Passage for review:
○ ○ ○ ○ ○
For severe endometriosis, other more powerful medications or surgery are often needed to be effective.
It usually takes 3-6 months of continuous OCPs for the patient to notice a significant benefit and up to 12 months to achieve maximum benefit.
OCPs are relatively inexpensive, making this treatment choice very affordable for most patients.
Luprolide induces a temporary and artificial menopause, with inhibition of ovarian function. The bad part of that are the side-effects, including hot flashes, night sweats, vaginal dryness and other menopause symptoms. The good part is that deprived of their estrogen support, endometriosis implants regress and may disappear.
Many physicians will provide add-back estrogen to their endometriosis patients who experience significant menopausal symptoms. This add-back estrogen is a very small dose and does not apparently reduce the beneficial impact of luprolide, but does provide significant relief of their annoying symptoms.
Most patients taking this medication will notice a significant improvement of their symptoms in 3 months and by 6 months feel very good. After 6 months, the medication needs to be stopped, although another course can be taken later, if needed.
Luprolide is moderately expensive, a potentially limiting factor for some patients.
This is a cousin of testosterone and has both direct and indirect effects on endometriosis. It:
- Directly inhibits endometriotic implant growth through its powerful decidualization properties.
- Suppresses the secretion of pituitary gonadotropins, resulting in inhibition of ovarian function and lower estrogen levels.
- Blocks steroidogenic enzymes.
The two main problems with Danazol when used for treatment of endometriosis are its high cost and significant side-effects (weight gain, masculinizing side-effects and depression). However, it is very effective in treating endometriosis and few patients stop it, even if they experience side-effects. It is normally taken for about a year before stopping it.
Progestins can inhibit pituitary release of gonadotropins, blocking ovarian function, and have a strong decidualizing effect on endometrial implants, limiting their growth. Both properties are valuable when treating endometriosis.
○ ○ ○ ○ ○
Data listing:
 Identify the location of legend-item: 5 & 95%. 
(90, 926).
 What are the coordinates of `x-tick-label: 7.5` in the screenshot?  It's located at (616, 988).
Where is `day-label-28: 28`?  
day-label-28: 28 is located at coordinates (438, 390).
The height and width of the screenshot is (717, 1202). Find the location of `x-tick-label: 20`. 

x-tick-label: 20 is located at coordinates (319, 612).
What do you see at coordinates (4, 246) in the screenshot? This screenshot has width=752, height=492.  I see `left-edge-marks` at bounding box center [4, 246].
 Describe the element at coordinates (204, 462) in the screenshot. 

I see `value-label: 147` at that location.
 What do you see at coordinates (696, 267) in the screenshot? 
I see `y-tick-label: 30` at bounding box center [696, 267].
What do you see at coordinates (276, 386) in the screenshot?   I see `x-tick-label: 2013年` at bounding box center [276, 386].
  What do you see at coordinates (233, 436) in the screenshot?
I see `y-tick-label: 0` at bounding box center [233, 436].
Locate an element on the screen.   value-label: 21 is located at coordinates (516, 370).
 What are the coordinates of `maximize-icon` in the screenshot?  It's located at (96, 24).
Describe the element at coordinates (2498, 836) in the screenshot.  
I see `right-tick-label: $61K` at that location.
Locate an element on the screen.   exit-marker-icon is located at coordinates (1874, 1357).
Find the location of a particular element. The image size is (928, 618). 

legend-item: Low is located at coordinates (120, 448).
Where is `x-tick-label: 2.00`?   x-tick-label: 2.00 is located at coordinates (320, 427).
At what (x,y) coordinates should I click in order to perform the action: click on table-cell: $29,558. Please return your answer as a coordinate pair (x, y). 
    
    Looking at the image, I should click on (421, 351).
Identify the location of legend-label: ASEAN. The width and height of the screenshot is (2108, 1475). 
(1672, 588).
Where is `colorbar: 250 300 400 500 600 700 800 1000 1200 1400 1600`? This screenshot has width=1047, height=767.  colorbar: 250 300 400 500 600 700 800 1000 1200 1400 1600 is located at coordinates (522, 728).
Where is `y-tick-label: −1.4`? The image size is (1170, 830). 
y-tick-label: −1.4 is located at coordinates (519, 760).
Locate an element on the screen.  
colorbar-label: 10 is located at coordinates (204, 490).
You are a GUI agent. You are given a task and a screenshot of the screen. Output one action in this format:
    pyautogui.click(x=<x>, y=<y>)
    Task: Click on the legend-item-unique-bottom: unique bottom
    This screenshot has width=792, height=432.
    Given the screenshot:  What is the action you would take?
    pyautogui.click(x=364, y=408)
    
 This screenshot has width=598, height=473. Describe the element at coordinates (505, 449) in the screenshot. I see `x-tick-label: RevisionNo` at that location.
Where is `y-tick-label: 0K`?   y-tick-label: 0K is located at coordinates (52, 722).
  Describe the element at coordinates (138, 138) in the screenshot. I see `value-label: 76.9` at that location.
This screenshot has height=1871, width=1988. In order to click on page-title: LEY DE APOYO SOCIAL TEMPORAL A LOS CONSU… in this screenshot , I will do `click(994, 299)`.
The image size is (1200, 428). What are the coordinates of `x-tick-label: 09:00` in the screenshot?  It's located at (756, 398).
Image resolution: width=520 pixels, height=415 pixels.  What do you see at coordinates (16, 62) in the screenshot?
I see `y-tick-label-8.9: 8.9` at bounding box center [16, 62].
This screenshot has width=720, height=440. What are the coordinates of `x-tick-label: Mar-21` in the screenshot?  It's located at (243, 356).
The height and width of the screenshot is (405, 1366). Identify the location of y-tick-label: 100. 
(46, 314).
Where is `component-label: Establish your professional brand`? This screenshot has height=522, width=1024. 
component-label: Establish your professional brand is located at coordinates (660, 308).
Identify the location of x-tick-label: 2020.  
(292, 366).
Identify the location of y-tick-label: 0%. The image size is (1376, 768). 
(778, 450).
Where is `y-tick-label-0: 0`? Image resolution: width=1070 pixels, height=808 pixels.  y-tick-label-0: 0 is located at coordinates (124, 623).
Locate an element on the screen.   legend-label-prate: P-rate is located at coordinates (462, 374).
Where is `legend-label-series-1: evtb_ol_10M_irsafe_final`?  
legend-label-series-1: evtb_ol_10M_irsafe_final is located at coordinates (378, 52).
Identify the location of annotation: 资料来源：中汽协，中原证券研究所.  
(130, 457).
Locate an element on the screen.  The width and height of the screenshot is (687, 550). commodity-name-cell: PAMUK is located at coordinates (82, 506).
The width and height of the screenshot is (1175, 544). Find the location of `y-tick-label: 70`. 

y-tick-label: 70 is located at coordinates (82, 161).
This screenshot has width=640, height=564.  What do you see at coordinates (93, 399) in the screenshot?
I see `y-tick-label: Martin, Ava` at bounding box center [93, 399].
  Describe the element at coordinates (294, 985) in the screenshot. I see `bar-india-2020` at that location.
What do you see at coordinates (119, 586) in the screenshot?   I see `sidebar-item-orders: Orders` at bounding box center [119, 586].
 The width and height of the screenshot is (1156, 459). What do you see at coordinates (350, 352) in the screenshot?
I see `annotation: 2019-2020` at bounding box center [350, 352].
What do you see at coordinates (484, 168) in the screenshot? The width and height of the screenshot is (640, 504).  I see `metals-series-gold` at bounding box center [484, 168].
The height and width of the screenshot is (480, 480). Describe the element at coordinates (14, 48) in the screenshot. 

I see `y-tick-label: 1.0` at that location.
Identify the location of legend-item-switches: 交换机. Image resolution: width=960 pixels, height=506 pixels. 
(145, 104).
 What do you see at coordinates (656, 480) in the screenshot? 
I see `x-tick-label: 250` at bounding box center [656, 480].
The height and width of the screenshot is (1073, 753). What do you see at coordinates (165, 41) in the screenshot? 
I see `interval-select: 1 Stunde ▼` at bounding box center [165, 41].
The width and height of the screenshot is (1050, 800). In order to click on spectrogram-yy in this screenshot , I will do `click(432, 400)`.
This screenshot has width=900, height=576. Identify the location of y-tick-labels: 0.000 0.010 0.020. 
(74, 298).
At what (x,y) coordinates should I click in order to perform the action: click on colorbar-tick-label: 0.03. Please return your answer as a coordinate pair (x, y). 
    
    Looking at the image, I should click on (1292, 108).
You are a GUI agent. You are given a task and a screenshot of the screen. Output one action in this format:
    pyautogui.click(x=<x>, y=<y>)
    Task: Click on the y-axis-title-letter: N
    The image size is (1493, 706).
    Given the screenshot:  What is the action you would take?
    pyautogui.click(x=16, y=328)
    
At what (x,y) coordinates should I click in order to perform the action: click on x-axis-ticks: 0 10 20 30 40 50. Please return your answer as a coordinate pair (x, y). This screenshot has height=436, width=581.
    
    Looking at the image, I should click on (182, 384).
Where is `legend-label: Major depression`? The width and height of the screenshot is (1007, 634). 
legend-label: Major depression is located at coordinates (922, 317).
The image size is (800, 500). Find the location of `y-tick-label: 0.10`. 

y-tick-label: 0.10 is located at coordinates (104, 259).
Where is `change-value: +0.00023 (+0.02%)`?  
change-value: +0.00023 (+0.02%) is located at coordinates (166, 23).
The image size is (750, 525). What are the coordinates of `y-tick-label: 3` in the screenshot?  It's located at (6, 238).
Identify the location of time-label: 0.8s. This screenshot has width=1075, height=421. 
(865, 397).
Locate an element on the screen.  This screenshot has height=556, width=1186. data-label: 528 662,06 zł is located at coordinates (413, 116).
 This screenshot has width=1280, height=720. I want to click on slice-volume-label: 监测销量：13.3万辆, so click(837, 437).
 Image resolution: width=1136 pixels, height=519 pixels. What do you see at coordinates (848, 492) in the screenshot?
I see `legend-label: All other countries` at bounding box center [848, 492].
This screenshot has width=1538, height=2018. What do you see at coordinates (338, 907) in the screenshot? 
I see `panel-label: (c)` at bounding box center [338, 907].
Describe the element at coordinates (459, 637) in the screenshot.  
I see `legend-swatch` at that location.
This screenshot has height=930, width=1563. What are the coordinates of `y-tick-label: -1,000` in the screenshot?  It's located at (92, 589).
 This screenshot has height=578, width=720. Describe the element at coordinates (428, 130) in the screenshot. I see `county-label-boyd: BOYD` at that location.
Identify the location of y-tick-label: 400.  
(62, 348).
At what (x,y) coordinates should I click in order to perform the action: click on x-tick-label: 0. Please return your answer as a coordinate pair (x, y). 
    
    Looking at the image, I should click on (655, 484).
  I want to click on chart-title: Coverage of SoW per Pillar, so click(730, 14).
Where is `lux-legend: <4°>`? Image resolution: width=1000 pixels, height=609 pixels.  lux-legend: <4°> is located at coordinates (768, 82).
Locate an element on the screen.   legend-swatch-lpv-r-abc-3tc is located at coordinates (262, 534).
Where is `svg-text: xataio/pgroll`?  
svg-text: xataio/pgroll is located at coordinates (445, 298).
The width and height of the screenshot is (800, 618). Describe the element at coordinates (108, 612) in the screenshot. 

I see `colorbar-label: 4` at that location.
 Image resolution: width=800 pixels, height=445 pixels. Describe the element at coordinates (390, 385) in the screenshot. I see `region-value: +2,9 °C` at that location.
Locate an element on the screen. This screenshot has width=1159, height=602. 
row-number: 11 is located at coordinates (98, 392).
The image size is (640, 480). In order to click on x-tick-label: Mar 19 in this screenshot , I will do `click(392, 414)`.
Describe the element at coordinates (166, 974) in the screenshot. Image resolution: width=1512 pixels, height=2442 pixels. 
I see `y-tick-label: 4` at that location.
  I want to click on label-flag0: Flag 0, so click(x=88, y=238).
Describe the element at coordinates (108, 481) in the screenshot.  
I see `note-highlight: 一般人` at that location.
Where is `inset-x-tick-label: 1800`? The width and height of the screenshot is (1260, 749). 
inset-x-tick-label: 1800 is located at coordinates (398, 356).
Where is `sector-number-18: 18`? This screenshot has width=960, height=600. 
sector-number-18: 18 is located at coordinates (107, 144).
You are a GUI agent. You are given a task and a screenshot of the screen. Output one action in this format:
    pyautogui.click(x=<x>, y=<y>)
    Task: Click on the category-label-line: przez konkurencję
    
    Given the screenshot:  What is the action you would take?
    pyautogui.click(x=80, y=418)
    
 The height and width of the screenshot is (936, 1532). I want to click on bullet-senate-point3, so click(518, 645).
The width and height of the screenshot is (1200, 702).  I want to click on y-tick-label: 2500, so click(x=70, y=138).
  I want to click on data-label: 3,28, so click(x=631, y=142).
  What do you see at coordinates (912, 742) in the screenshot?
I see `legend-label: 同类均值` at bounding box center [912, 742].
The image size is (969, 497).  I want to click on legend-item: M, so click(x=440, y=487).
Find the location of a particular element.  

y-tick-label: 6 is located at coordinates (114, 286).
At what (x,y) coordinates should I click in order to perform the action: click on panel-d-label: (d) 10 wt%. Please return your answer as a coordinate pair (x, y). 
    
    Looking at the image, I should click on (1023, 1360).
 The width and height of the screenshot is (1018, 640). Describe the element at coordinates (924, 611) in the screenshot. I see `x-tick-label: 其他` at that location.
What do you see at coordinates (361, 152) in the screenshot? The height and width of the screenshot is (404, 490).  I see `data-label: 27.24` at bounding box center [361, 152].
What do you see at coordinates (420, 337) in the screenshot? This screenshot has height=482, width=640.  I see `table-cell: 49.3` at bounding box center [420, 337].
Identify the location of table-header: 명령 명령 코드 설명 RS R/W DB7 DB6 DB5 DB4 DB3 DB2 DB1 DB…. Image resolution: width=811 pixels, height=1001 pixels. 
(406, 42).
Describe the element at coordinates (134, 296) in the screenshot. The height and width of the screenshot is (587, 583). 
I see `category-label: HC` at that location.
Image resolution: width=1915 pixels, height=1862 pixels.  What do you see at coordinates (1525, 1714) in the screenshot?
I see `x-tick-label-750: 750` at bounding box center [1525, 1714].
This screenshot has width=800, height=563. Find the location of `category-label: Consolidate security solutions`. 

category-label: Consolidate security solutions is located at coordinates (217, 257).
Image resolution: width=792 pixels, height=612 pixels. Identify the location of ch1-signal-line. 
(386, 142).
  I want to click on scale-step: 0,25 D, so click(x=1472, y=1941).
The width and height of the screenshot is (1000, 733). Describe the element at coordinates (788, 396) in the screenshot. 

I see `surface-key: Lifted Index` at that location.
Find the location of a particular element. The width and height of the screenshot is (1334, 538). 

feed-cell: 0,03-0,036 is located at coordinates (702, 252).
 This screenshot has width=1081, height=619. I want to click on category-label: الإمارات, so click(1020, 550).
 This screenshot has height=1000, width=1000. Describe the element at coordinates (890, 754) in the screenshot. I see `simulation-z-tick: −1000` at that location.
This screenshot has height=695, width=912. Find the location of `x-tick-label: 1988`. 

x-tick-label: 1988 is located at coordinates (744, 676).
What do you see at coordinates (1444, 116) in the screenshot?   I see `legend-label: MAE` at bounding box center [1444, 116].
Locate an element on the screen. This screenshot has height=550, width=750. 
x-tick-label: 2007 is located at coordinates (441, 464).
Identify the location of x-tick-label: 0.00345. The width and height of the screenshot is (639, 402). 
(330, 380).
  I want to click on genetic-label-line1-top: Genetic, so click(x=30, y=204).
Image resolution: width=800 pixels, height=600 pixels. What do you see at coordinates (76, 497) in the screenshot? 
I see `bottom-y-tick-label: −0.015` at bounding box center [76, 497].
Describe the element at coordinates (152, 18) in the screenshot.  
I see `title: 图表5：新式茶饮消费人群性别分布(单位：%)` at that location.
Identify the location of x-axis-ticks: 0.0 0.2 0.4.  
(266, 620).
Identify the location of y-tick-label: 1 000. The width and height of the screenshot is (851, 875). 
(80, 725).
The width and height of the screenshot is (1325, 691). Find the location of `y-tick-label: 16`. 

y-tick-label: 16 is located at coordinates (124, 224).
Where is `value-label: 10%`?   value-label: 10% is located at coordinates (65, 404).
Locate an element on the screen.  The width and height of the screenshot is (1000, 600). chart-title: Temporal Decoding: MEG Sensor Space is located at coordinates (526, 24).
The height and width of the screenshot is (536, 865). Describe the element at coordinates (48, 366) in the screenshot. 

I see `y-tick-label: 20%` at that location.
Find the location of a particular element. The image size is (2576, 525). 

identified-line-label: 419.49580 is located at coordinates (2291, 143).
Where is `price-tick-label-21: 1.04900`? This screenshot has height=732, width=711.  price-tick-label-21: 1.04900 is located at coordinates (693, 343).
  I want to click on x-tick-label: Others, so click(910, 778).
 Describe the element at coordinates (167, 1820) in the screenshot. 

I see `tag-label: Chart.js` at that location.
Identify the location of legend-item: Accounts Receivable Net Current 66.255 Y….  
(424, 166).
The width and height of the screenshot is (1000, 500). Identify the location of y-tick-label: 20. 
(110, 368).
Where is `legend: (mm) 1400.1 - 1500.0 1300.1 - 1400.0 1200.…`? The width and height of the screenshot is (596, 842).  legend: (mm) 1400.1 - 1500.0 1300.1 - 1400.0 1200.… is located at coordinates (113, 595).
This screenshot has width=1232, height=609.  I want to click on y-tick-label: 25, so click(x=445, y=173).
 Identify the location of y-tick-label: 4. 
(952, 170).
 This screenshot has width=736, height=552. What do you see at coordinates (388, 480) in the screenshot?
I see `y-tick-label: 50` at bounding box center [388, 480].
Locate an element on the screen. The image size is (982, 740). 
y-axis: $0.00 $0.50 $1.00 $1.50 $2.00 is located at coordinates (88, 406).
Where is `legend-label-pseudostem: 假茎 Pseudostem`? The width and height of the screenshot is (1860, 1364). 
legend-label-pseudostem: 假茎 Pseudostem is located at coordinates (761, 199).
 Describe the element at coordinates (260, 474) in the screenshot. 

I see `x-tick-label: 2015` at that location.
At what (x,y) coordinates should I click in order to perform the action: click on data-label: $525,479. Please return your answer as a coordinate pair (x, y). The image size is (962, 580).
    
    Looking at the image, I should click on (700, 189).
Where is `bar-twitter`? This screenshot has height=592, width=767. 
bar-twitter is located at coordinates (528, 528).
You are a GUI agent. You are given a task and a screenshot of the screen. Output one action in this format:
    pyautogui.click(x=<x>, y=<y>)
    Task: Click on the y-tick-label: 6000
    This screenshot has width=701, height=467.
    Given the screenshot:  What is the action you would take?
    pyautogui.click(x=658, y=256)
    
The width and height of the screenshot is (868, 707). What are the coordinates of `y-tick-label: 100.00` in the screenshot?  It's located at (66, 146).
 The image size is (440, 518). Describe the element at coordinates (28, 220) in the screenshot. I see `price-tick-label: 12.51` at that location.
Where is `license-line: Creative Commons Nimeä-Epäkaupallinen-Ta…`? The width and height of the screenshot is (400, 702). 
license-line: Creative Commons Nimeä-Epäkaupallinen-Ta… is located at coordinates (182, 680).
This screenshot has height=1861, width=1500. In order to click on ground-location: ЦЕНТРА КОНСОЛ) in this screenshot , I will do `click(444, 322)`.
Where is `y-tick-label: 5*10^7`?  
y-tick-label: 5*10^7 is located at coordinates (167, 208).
○ ○ ○ ○ ○
Brief: Continue the passage on endometriosis medications from its last sentence. The items have nothing to do with what follows.

Task result:
Progestins seem to be about as effective in treating endometriosis as OCPs, but are somewhat less well tolerated. Weight gain and breakthrough bleeding are the biggest problems. It is not particularly expensive, and is a reasonable choice for someone wishing to avoid surgery and OCPs, but intolerant of Danazol or luprolide.
Conservative surgery means surgically removing as much endometriosis as possible, but within the limitations of preserving childbearing capacity as much as possible. This means leaving the uterus, tubes and ovaries largely intact, but removing all endometriosis implants that can safely be removed.
Conservative surgery is the best choice for most infertility patients as none of the non-surgical treatments has been found to improve the patient’s fertility at all. In contrast, conservative surgery will achieve 40% to 60% post-surgical pregnancy rates, depending on the severity of the disease.
Definitive surgery involves a hysterectomy, with or without removal of the tubes, ovaries, and other sites of endometriosis. Definitive gives the greatest chance of permanently curing the pain of endometriosis, but necessarily involves giving up any chance for future childbearing.
Controversial is the role of removal of the ovaries. If you remove them, you will achieve a slightly higher cure rate than if you leave them alone. However, you will surgically create menopause and without treatment, create menopausal symptoms. For this reason, many gynecologists prefer to leave the ovaries in.
Other gynecologists prefer to remove the ovaries, with the intention of starting estrogen replacement therapy immediately after surgery. The addition of these small amounts of estrogen are apparently not enough to further feed the endometriosis.